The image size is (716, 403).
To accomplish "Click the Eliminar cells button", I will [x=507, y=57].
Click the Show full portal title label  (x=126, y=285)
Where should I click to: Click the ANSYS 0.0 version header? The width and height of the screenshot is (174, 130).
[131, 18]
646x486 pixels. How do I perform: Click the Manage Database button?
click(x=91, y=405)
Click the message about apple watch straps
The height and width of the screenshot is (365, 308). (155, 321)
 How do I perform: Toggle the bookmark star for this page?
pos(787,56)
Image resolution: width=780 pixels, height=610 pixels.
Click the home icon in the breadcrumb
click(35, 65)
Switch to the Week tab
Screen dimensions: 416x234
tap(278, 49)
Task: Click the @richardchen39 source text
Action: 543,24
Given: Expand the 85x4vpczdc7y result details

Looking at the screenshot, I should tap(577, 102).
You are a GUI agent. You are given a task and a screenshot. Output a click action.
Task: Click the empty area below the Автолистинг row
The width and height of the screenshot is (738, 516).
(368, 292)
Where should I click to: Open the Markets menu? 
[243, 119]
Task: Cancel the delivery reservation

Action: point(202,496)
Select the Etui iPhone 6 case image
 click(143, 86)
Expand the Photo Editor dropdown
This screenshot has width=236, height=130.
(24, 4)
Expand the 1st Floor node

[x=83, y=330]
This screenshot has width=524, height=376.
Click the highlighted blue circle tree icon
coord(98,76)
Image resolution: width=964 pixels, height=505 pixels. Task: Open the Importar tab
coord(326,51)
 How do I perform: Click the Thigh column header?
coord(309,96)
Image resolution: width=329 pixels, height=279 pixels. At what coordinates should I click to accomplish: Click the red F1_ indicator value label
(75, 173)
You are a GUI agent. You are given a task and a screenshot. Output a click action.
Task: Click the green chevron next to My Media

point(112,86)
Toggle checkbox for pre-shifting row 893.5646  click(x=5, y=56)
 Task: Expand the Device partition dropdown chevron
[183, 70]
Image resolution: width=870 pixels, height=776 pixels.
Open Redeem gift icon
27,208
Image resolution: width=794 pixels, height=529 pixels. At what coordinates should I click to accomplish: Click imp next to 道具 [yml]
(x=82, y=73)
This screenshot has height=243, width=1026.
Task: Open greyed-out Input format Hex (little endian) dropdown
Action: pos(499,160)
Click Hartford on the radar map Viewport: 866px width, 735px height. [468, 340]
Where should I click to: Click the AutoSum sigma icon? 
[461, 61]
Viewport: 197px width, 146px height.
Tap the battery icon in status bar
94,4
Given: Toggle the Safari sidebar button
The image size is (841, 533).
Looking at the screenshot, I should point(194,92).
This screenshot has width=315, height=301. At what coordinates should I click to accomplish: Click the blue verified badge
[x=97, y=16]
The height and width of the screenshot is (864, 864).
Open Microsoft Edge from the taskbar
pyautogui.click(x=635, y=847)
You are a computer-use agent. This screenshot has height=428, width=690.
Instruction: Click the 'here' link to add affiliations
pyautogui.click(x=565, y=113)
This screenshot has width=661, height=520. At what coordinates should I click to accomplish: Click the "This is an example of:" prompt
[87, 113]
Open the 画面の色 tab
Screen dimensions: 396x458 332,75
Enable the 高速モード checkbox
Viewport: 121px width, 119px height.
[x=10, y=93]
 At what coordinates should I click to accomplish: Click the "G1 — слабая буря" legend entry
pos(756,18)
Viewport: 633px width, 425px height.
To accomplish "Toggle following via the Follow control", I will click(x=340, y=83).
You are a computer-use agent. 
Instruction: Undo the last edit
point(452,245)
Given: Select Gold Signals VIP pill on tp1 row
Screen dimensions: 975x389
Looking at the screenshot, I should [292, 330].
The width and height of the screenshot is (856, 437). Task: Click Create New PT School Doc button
■ ■ ■ ■ ■
# Problem details
Find the lines above with the word "will". Copy them out.

# Result
To accomplish "Click the Eliminar cells button", I will [x=507, y=57].
To accomplish "Toggle following via the Follow control", I will click(x=340, y=83).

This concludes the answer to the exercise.